Oltre all’ipotesi che qualche allievo lo battesse prima o poi, Valentino non immaginava che accudire chi lo vede come un dio della piega, potesse restituirgli un gusto nuovo, una progettualità complessa e un divertimento supplementare: «I giovani trasmettono energia. Somigliano a lui — racconta Albi — talvolta arrivano da noi con addosso ingenuità mischiata a una freschezza travolgente. Svegli, carichi e progressivamente consapevoli di avere di fronte una opportunità. Da noi non pagano un euro. L’Academy, con l’aiuto dei partner storici di Vale, segue ogni momento della loro carriera, con la sola richiesta di restituire il 10% dei loro guadagni quando cominceranno a percepire almeno 50 mila euro l’anno. Il denaro che arriva oggi da Morbidelli e Bagnaia, permette così di far crescere altri giovani».

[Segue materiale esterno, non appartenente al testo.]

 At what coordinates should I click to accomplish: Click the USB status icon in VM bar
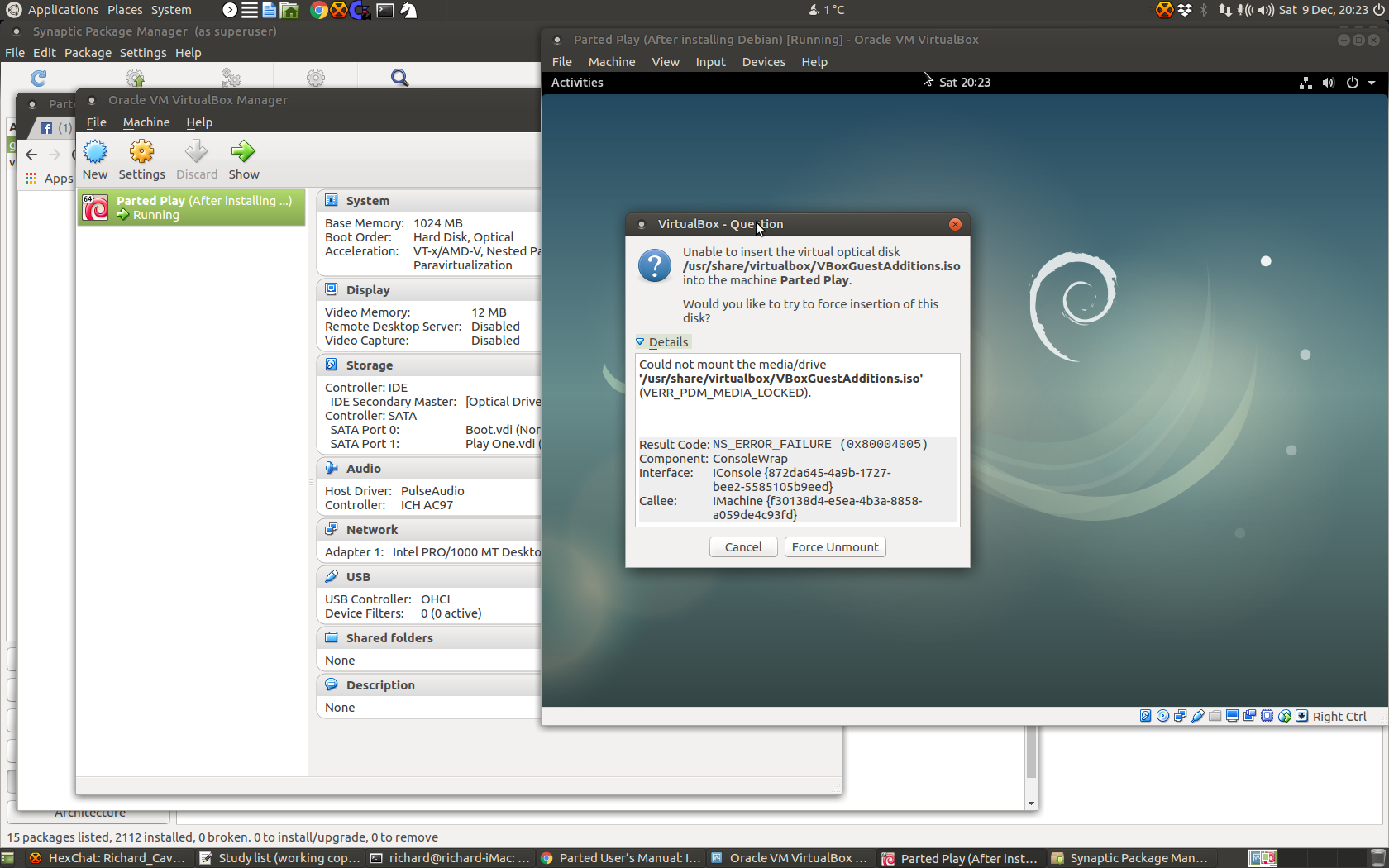tap(1198, 716)
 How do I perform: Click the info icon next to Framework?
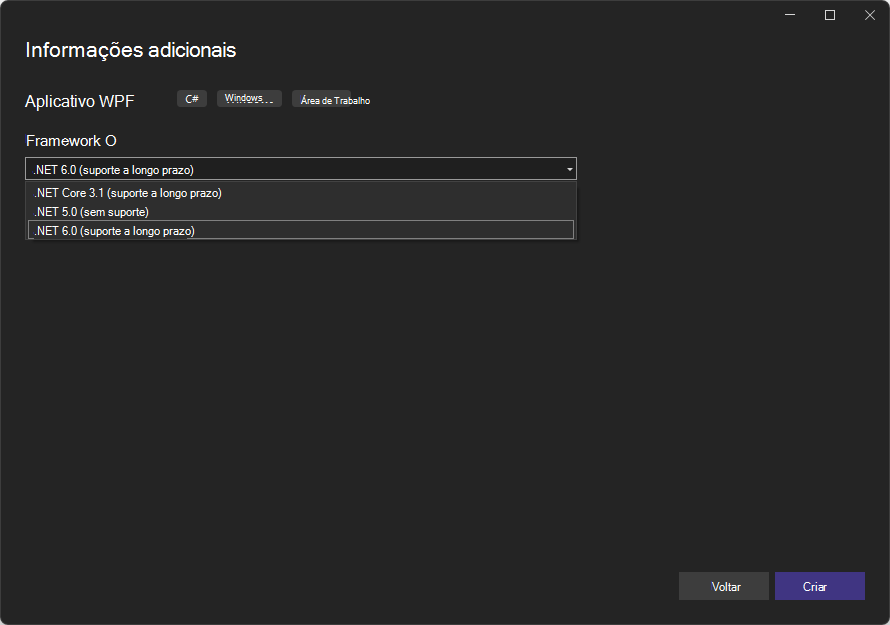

Insieme sempre, per allenarsi, per condividere una strepitosa, adrenalinica adolescenza con un maestro che non invecchia affatto. Per loro ci sono due porti aperti in pianta stabile. La cucina del Ranch, gestita, così come accadeva per la «Cava» dal Team Gradella, una masnada di campioni della griglia divertiti e divertenti, e la cucina della VR46 dove opera Anna: una signora che pare fatta apposta per la pasta fresca. «È una atmosfera speciale. Ma Valentino è anche un maniaco dell’ordine, in tuti i sensi. E sa che per crescere serve cura, forza mentale. Basta stargli dietro per capirlo». Magari, per stargli anche davanti. Qualche volta, sia chiaro.